Seu fulcro ocorreu na quinta-feira (25/7). O ministro Sérgio Moro tentou, num
movimento de ousadia extrema, destruir os sinais cada vez mais abundantes de
que, quando juiz, agiu com parcialidade flagrante, visando interferir na
disputa pela Presidência e favorecer uma coalizão de forças que o levaria ao
governo.
Jânio reconstrói os fatos,
utilizando-se das próprias declarações (ou tuítes) do ministro. Em evidente
abuso de poder, ele apoderou-se dos registros de uma investigação que corria em
sigilo de justiça. Passou a disparar, para altas autoridades da República,
telefonemas nas quais as “alertava” para o fato de suas comunicações terem sido
supostamente vazadas por hackers.
É muito duvidoso que se
referisse apenas aos autos do processo. Tudo indica que se apoiou,
principalmente, em informações (e violações) produzidas nos EUA. Seus objetivos
eram claros: a) construir rapidamente um consenso em favor da destruição do
material; b) ainda mais importante, estigmatizar – e tornar politicamente
inócuas – as revelações feitas por The Intercept sobre sua conduta. O plano era
óbvio: tudo recairia na vala comum dos vazamentos produzidos por criminosos e,
portanto, de efeito nulo e divulgação condenável.
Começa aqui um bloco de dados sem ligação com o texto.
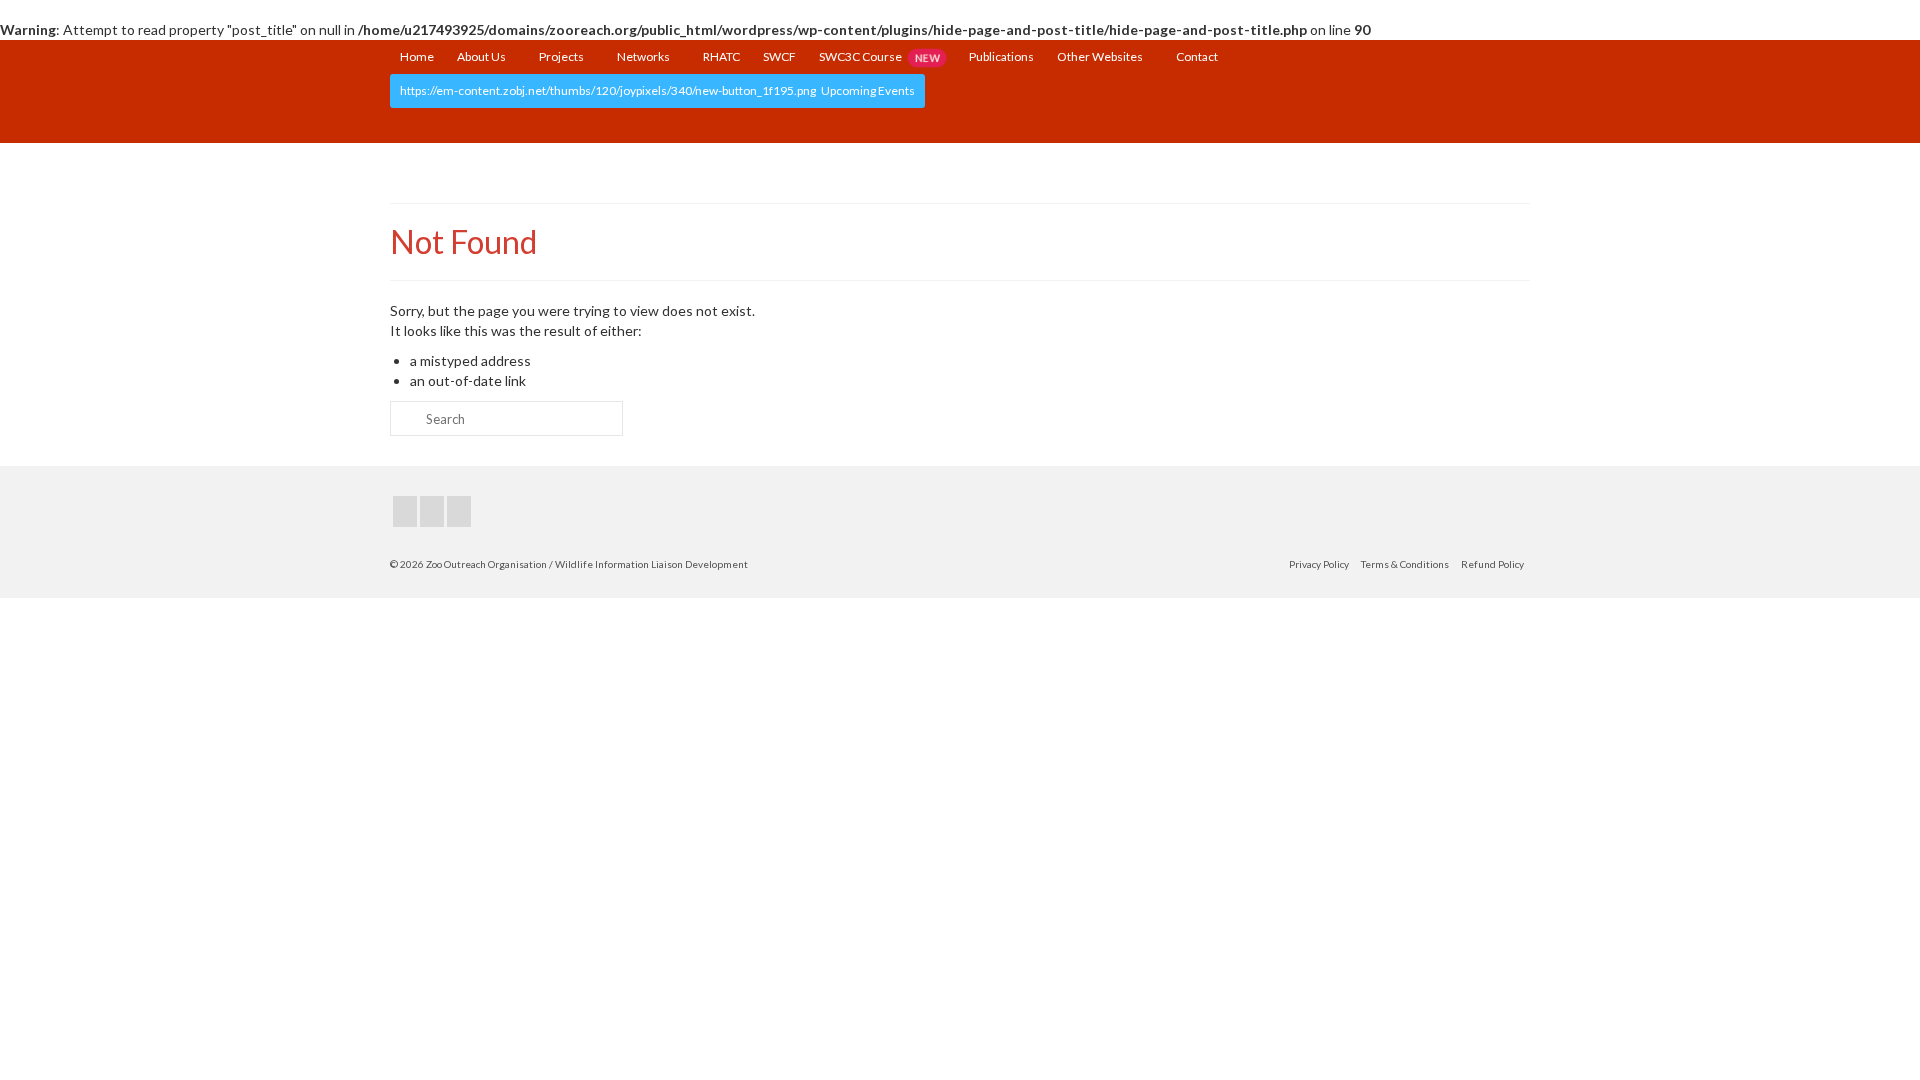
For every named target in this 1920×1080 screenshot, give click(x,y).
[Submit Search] (405, 418)
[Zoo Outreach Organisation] (960, 167)
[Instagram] (459, 511)
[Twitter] (432, 511)
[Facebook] (405, 511)
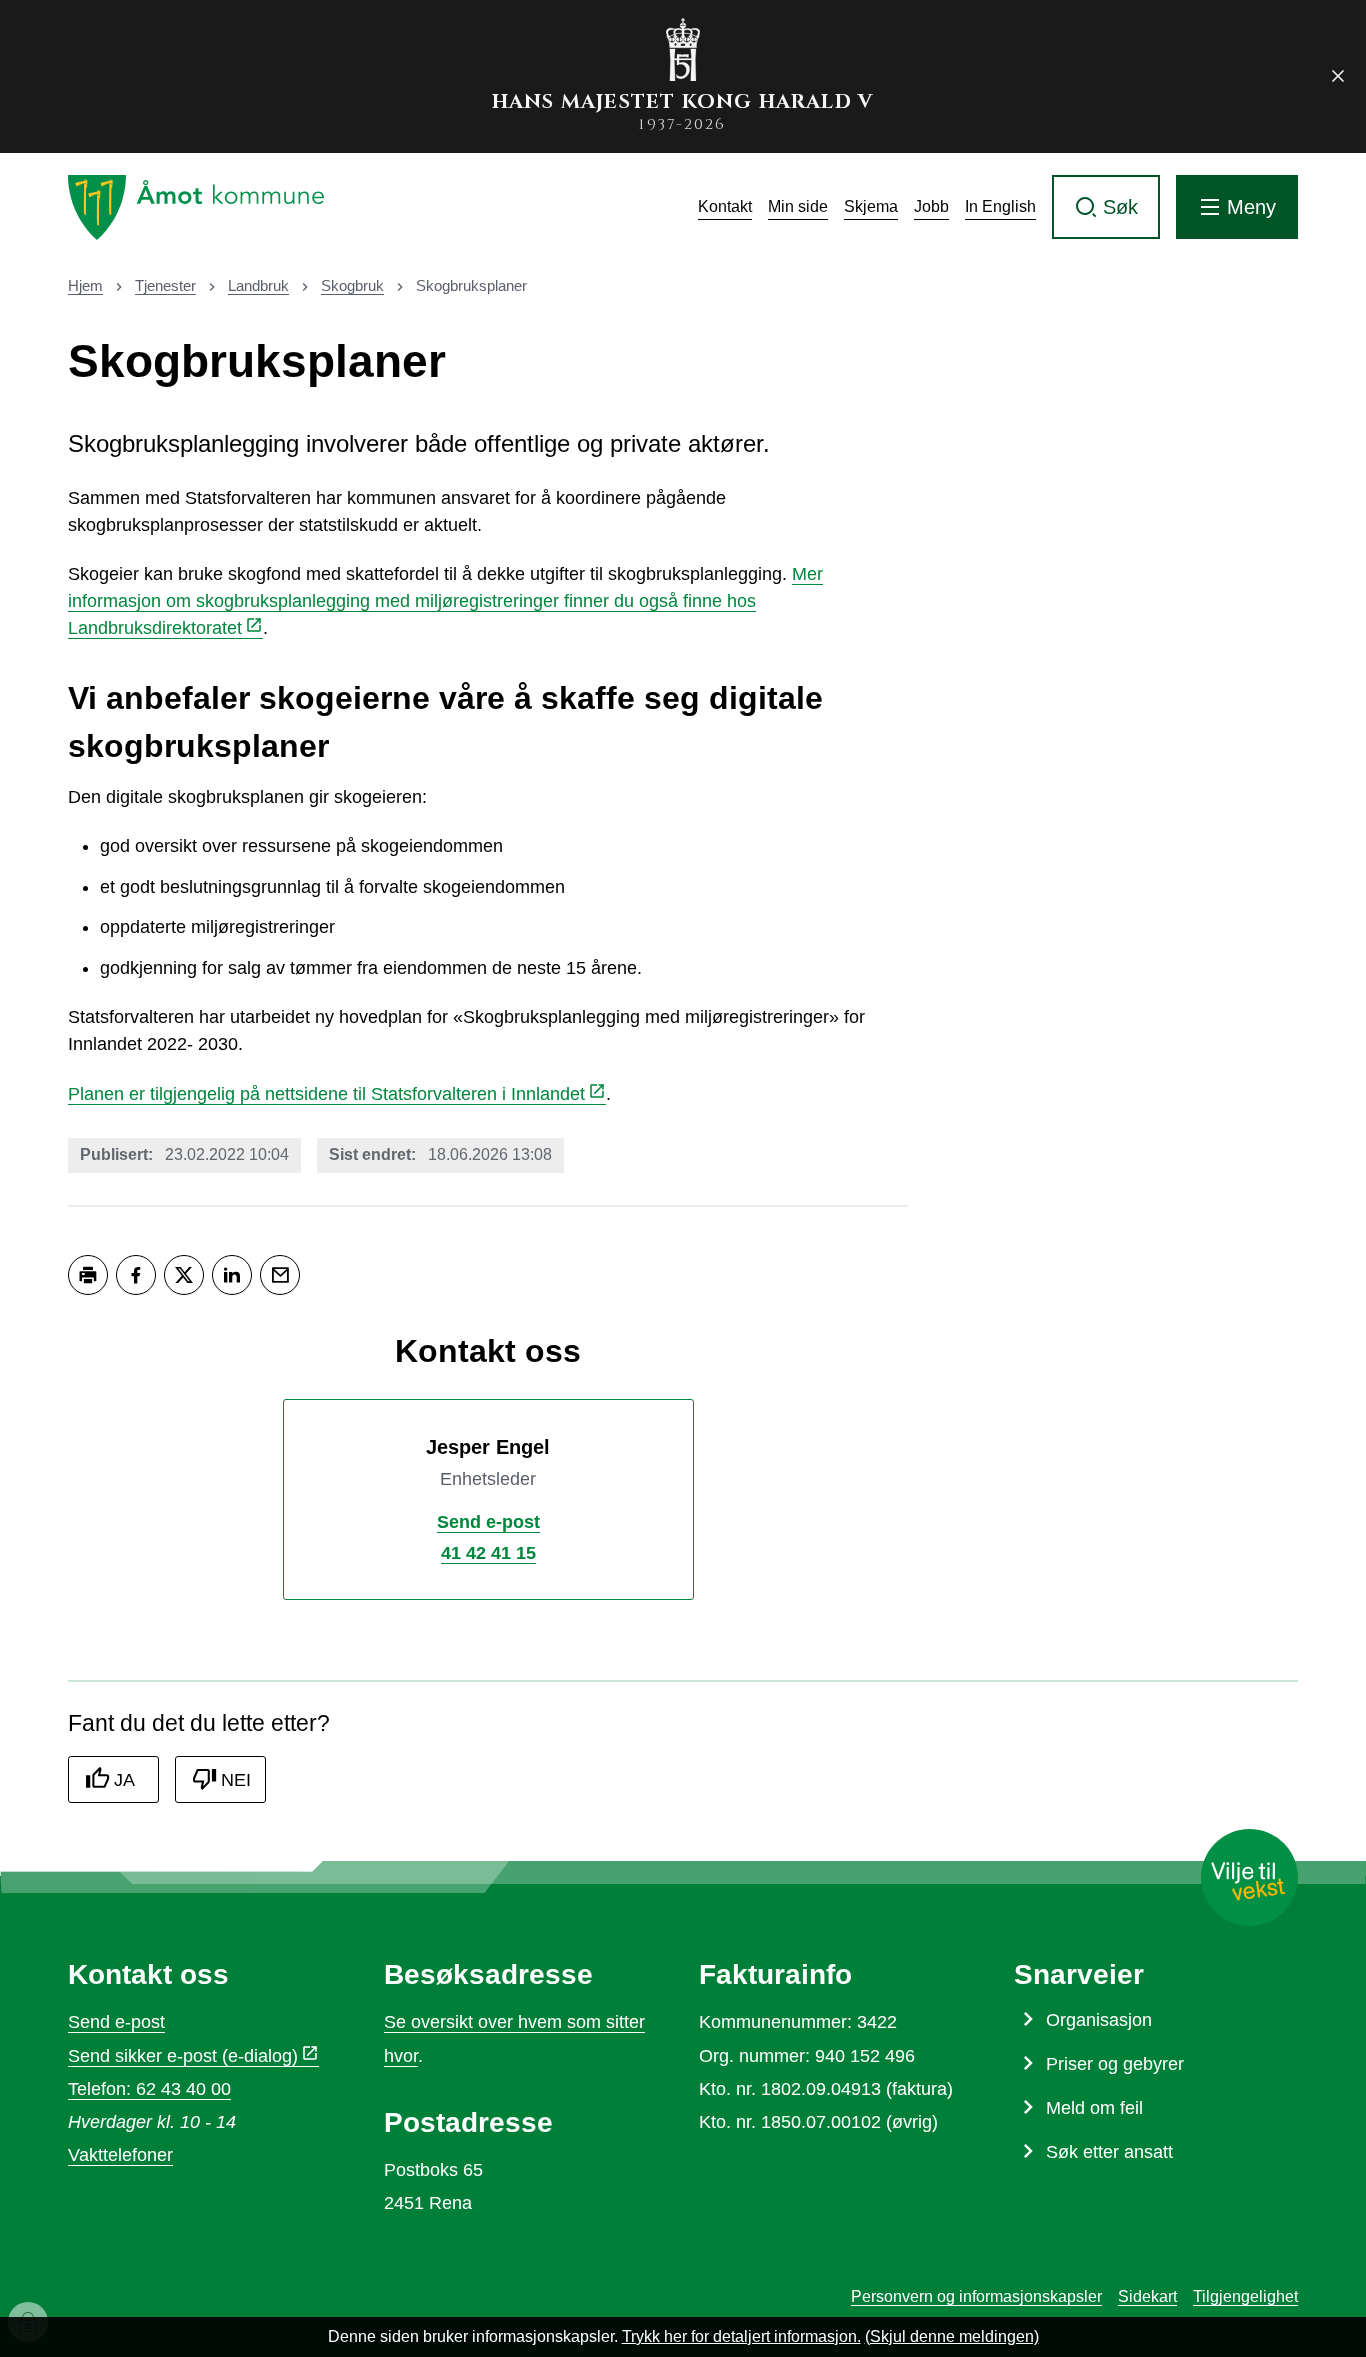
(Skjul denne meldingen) (952, 2336)
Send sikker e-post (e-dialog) (183, 2056)
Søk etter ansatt (1109, 2152)
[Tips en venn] (280, 1275)
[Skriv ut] (88, 1275)
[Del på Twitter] (184, 1275)
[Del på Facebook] (136, 1275)
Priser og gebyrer (1115, 2064)
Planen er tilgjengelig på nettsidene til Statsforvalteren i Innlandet (326, 1094)
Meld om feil (1094, 2108)
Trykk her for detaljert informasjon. (741, 2336)
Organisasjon (1099, 2020)
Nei (236, 1780)
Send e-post (116, 2022)
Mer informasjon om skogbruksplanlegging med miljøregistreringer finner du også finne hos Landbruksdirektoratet (445, 601)
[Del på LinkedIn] (232, 1275)
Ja (124, 1780)
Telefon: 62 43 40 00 (149, 2089)
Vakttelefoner (120, 2155)
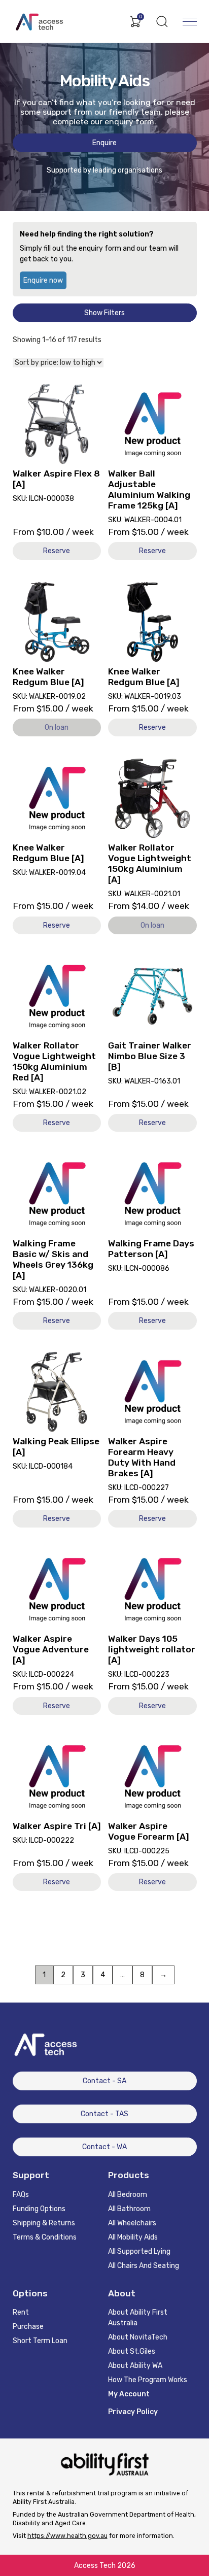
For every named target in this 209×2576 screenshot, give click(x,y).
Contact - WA (104, 2147)
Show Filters (104, 313)
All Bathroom (129, 2209)
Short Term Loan (40, 2340)
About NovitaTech (137, 2337)
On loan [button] (56, 727)
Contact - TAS (104, 2114)
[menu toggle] (190, 21)
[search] (162, 21)
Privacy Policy (133, 2412)
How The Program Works (147, 2380)
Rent (21, 2312)
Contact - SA (104, 2081)
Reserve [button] (56, 551)
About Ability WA (135, 2365)
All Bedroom (127, 2194)
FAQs (21, 2194)
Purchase (28, 2326)
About (121, 2293)
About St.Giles (131, 2351)
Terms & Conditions (45, 2237)
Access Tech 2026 (104, 2565)
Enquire (104, 143)
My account (129, 2394)
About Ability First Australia (137, 2317)
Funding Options (39, 2209)
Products (128, 2175)
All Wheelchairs (132, 2223)
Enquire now (43, 280)
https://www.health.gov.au (67, 2535)
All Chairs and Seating (143, 2265)
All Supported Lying (139, 2251)
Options (30, 2293)
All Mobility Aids (133, 2237)
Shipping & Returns (44, 2223)
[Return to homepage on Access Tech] (46, 21)
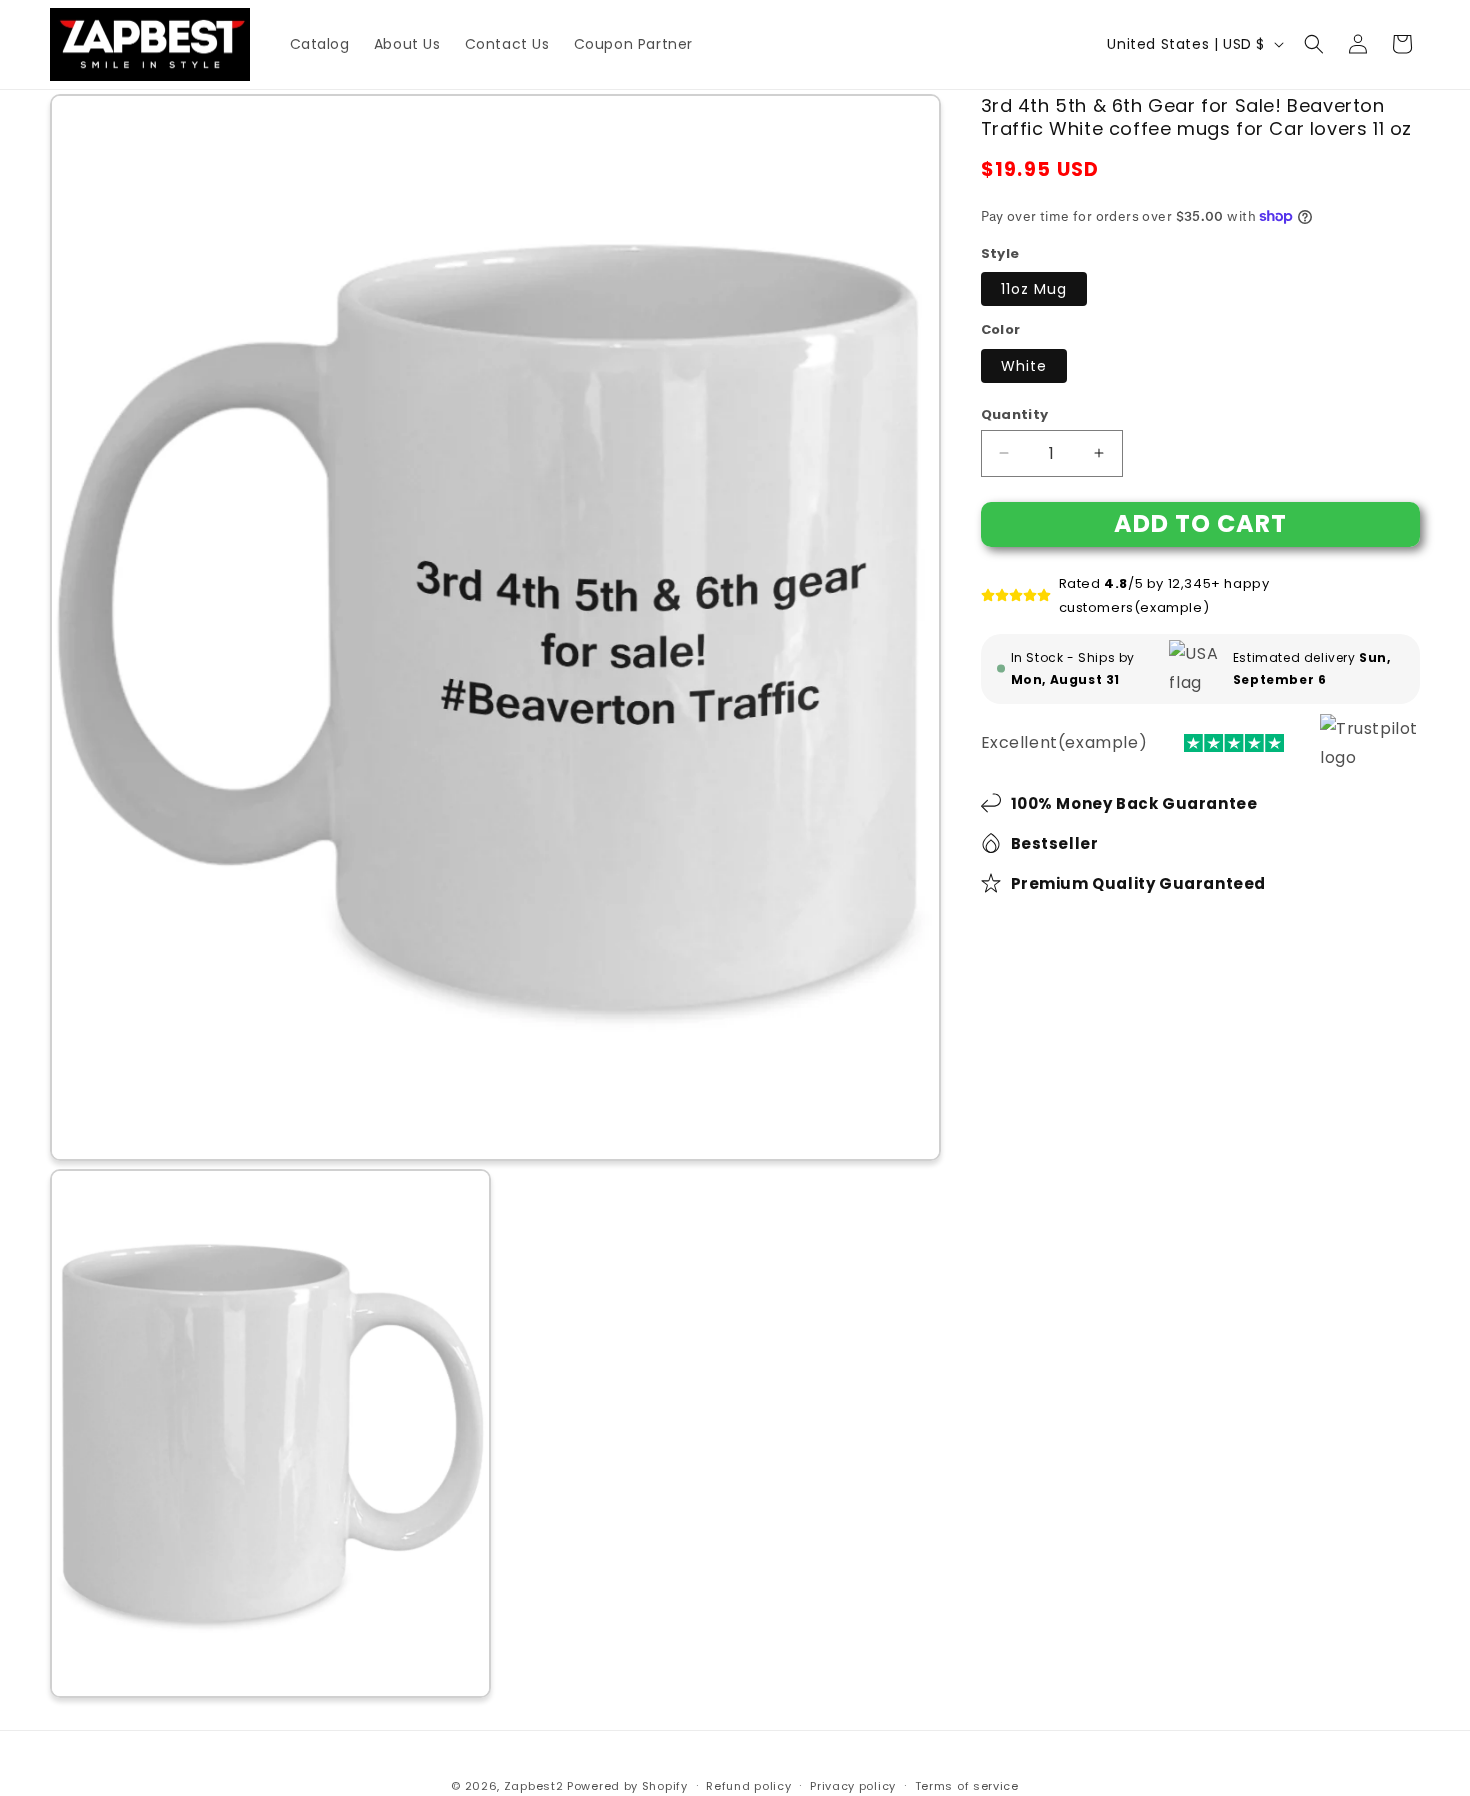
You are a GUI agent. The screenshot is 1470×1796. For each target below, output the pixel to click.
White (1024, 365)
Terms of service (967, 1786)
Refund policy (748, 1786)
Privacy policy (853, 1786)
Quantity (1015, 413)
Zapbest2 (534, 1786)
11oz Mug (1034, 289)
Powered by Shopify (627, 1786)
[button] (1314, 44)
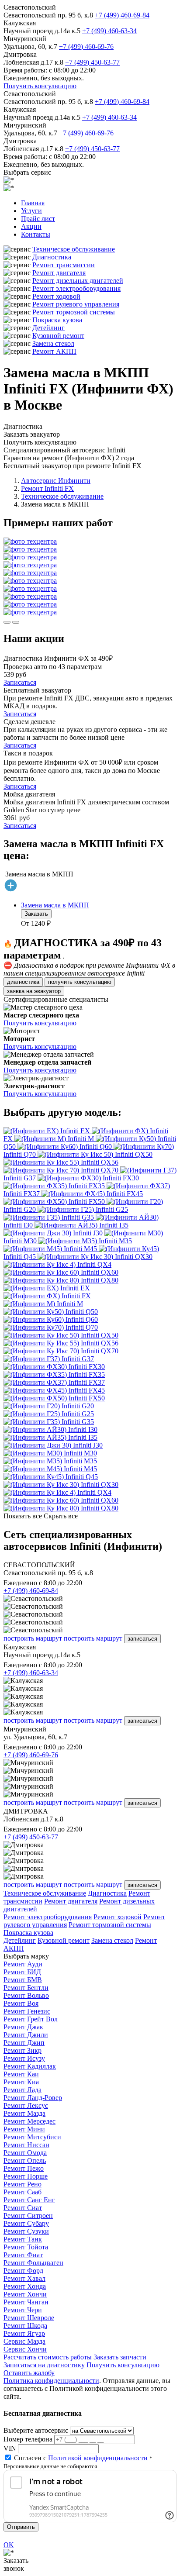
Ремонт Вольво (26, 1995)
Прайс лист (38, 218)
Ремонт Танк (22, 2239)
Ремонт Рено (22, 2184)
Mas a tentativa de Sérgio Moro
fracassou.
Primeiro porque, já pela
manhã, o jornalista Glenn Greenwald revelou a Veja diálogos que manteve com o
hacker que o abastece de informações. Ficou claro, então, que há em curso dois
vazamentos: o de The Intercept, que teve como foco os diálogos do procurador
Deltan Dallagnol no Telegram; e um outro, incomparavelmente mais vasto, que é
atribuído a pequenos estelionatários paulistas – mas só pode ser obra de
agentes muito mais poderosos. O segundo motivo do fracasso é a dignidade que
ainda resta no STF. Na tarde da quinta, o ministro Marco Aurélio Mello frisou,
em entrevista à jornalista Monica Bergamo, que Moro não tinha nem a mínima
autoridade para destruir o conteúdo das gravações, nem mesmo direito de acesso
a elas.
A operação virada de mesa foi,
em sua primeira tentativa, abortada. Pior, para Moro: começaram a surgir sinais
de que o feitiço poderia virar contra seu inábil urdidor. No fim de semana, a
Folha de S. Paulo lembrou que, de acordo com o princípio constitucional de
“ampla defesa” e segundo a jurisprudência do STF, os réus têm direito a obter e
invocar, em seu favor, mesmo as provas produzidas de maneira ilícita. Ou seja,
os registros das “centenas de violações de sigilo na internet” além de não
serem destruídos, teriam de aparecer. Talvez por isso, veio nova reviravolta
acrobática. Nas últimas horas, a hipótese de “cerca de mil” vazamentos,
afirmada com tanta certeza e alarde há poucos dias, começou a ser relativizada.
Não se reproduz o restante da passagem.